> [Selected excerpt]
[Start of Attachment]

A gregarious, cigar-smoking man with piercing blue eyes, Stout initiated the Tuesday night ritual in 1975. Since then, they have attracted a wide range of congressmen, senators, socialities, journalists and White House officials. The dinners are strictly off-the-record and strictly casual.
"When wives give dinner parties, it has to be just right," he says. "When a couple of men get together, it can be all wrong and they're forgiven."
The parties were so successful, he says, "that by the end of August, people would call on Monday and say, 'My wife's out of town. Can I come over tomorrow . . .?'"
For several years, Stout teamed up with socialite Page Lee Hufty, who acted as his hostess. But it was an innocent arrangement, they say.
"Sure, everybody flirts," says Stout, "but people wander in and out. There were no romantic attachments."
"There was safety in numbers," says Damgard, a frequent dinner guest who also liked to round up backgammon partners for nightly games.
"There was nothing clandestine about it," says Hufty, who recently married and moved to Baltimore. "His wife and I were very good friends. In fact," she said with a laugh, "I think she was actually happy to know where Tony was one night of the week." The Loves
A 47-year-old Washington lawyer and summer bachelor is heading off to meet friends at The Sign of The Whale, a crowded watering hole on M Street.
"I think a lot of guys go a little crazy during the summer," he says. "School's out. All the rules are off."
And the hunt is on.
"For some people," says Peter Kaplan, "there's a real pressure for those two months to really score, to get a certain number of scalps under their belt."
According to John Damgard, summer bachelors have no problem finding available women to fill those steamy summer nights in town. In fact, he says, there are women who prefer them to year-round bachelors.
"There was something protective about being a summer bachelor," he says. "No threat of involvement." In fact, he says, "It occurred to me that being married was a protection. I know one married man, the more he talked [to a single woman] about how happily married he was, the more chance he had."
Another summer bachelor, a Washington attorney, agrees. "It's hard for young single guys to understand why girls waste their time on summer bachelors," he says. "But a lot of women out there like the idea of older men. They have money to spend. They're more experienced."
Tony Stout disagrees. Most single women in Washington, he says, "are very wary of married men. It is the classic losing situation. You get emotionally involved and he goes back to his wife and kids. Then you see him one night a week when he can make an excuse."
He takes another puff on his cigar. "I can't imagine having a torrid romance in the summer in this town. You'd be out of your mind to do so."
One summer bachelor did have a torrid romance several years ago. The woman he was seeing decided to break it off because he was leaving every weekend to see his family. After serveral weeks, she called back and told him she was willing to settle for seeing him during the week. Their affair carried over to the next winter. By spring, she was anxiously awaiting their summer together. But he, feeling pressured, decided to end the affair.
He said she interfered with his summer bachelorhood. The Lore
There are definite rules and regulations some adventurous summer bachelors follow.

[End of Attachment]

> [Task description]
Please continue the article on Washington's summer bachelors, picking up right after its last sentence.

> [Dataset excerpt]
[Start of Attachment]

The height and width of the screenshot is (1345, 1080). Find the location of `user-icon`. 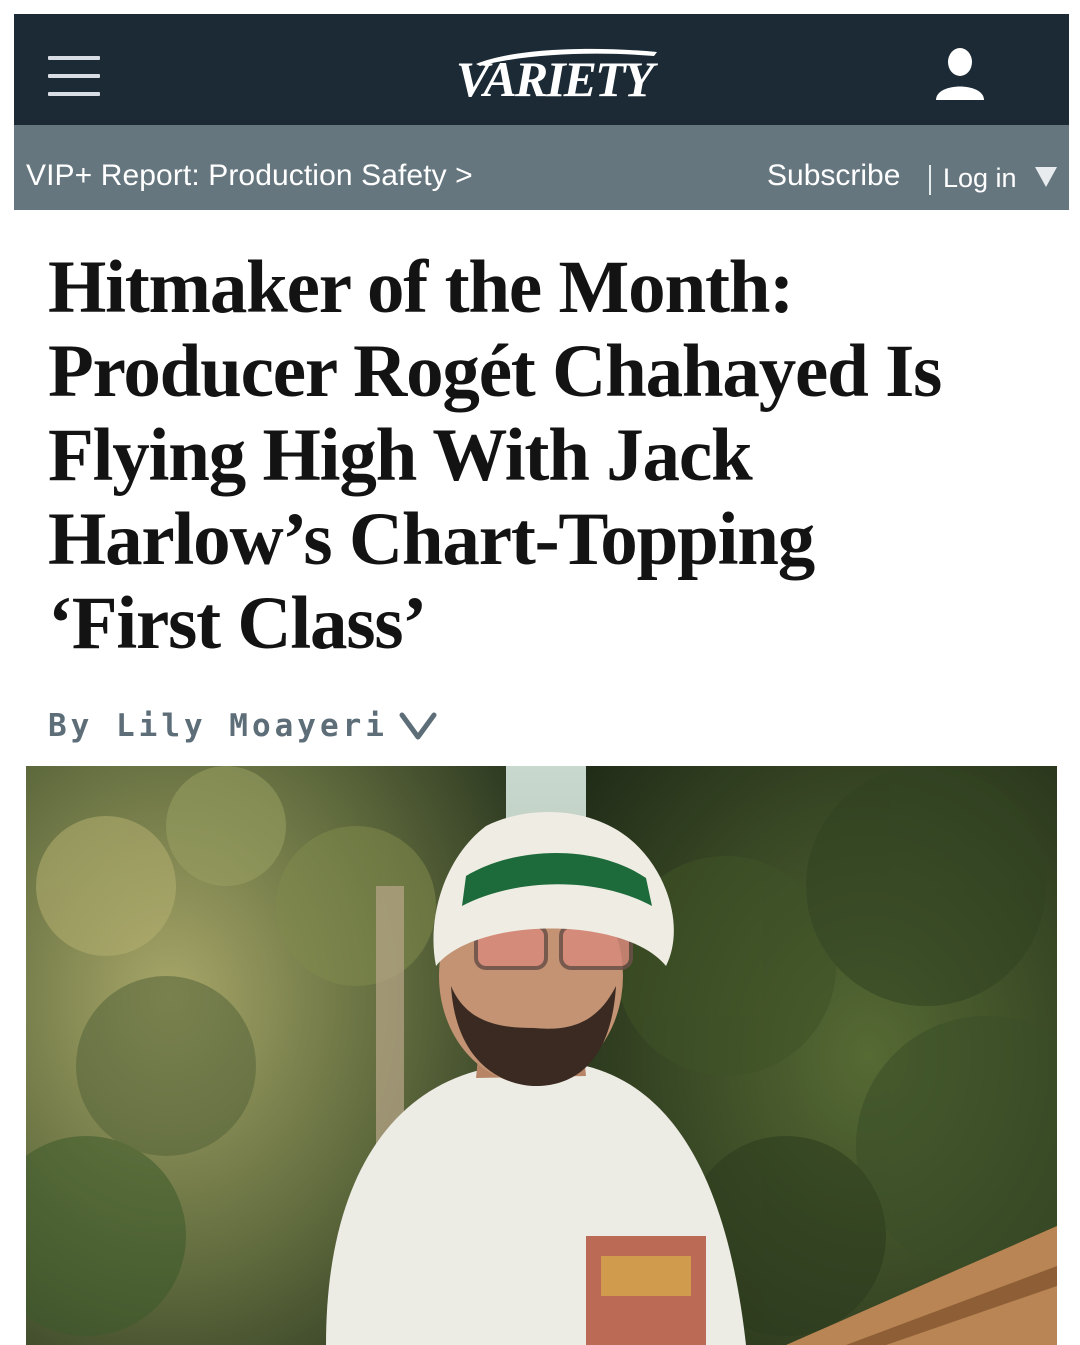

[End of Attachment]

> [Answer]
One says he always calls ahead to the restaurant maitre d' to ask, "Is it safe?", i.e., will he be spotted by friends or business associates with a woman who is definitely not his wife. Others subscribe to the separate entrance ruse, having their dates walk in ahead of them to the bar or restaurant. If the man spots anyone he knows, he turns around and walks out.
Damgard says his friends all bought telephone answering machines one summer, to avoid the late-night calls from the beach.
Practical jokes abound.
"I remember one time," says Damgard, "I invited 40 or 50 people to my house for an impromptu deal. I had one of my secretaries call Ridgewell's for the catering. When I got home, there was a telegram from my wife. It said, 'Arriving Eastern flight 465 at 9:55 p.m. Can't explain change of plans. Please pick me up at airport.'"
Damgard says the prank "gave him a few nervous moments" until he noticed that the telegram's origin was Washington.
"I know one story of a summer bachelor," says the lawyer, "who bought his girlfriend a white Mercedes. Somehow, his wife found out about it and drove back from the beach to Washington. She went to all the bars, looking for a white Mercedes. Finally, she spotted it outside in the parking lot. She waited until the husband came out with the girlfriend. The wife ran up and started a fight right there on the sidewalk. She took the kids and moved out a week later."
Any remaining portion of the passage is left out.